Two Bottles Vagabund

Without owning his own estate, Jochen Fleischmann produces wine from various vineyards across Europe, and today we're tasting a Riesling Bredullje from the Mosel region, as well as a Grüner Veltliner SMRGD from the Wachau.

We all know why I bought these two bottles. I mean, there’s a guy riding a rooster on the label. With a hat. How could you not buy that? At the same time, the combination of Riesling from Zeltinger Himmelreich in the Mosel region and Grüner Veltliner from the Wachau in Austria, both from the same producer, is quite intriguing. Since 2019, Jochen Fleischmann has been making wine under the name Vagabund from various corners of Europe. After a generational conflict thwarted his plans to take over the family winery following his training in Geisenheim, Jochen started from scratch. Now he makes wine with minimal intervention from vineyards that he finds exciting. This means tiny quantities. There are only 800 bottles of the Riesling Bredullje 2020 and just 500 bottles of the Grüner Veltliner SMRGD 2021. The Riesling is quite unique anyway, as it was originally intended to be a slightly sweet Kabinett, but ended up fermenting completely dry. It then spent a year in barrel, together with a fifth of the wine that fermented on the skins, before being bottled, yet it still only has 9.5% alcohol. The Veltliner meanwhile holds the record for the toughest wax capsule I’ve ever encountered. I tried to chip it away with a butter knife, slipped, and cut my thumb. Not a great start, but hopefully worth it.

The Riesling is quite straightforward. Almost austere, yet very typical Riesling on the nose. Stone fruit and mineral notes, citrus in the background, and you can faintly detect the skin contact fermentation. Upon tasting, it’s super crisp, with green, just ripe apple and citrus notes. It’s long and has a good tension. You could easily empty a bottle of this alone. The yellow citrus fruit evolves into more orange with air, becoming even wilder. I really like that.

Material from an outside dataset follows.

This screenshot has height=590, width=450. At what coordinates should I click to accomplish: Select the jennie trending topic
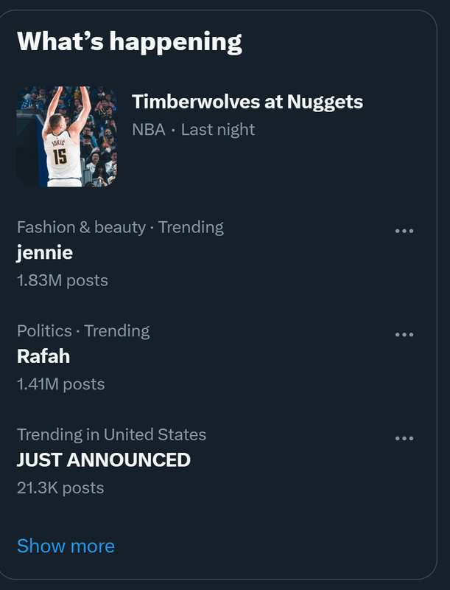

And on the second evening, the development continues. It’s even juicier and a bit wilder. You can feel the skin contact fermentation more, there’s just more structure, more earthiness. Drinking it feels like squeezing lime directly onto your tongue, with herbal notes and that apple again. It’s hard to believe this was an accident and wasn’t meant to turn out this way. It’s just too good for that, and maybe the yeast should fully ferment through every year. With each moment exposed to air, the wine opens up more, becomes even more untamed, more yeasty, and actually juicier. You begin to understand why there’s a guy riding a rooster on the label. It fits very well.

With the SMRGD, right after uncorking, all I get is a blast of ice candy. I don’t like ice candy. Not in wine, and even less as candy. First, the wine demands a blood sacrifice, then this. It can only get better from here. Nevertheless, I find it intriguing that the Veltliner smells so strongly of it as I usually associate ice candy with cold-fermented aroma yeast, which surely isn’t present in this wine. The better half across the table shares that impression, by the way. So, it’s not just my nose playing tricks on me. Swirling the glass helps, though. The wine becomes more yellow on the nose, gains a touch of peach, but can’t quite shake off the candy. However, on the palate, it’s different, there’s immediate peach, spiciness, and structure, which then smoothly fades away creamy at the back of the tongue. And as it rests on the palate, the candy completely disappears from the aroma. Rarely have I felt that I might have been way too early with a wine. But here, I fear I might have hit a strange phase.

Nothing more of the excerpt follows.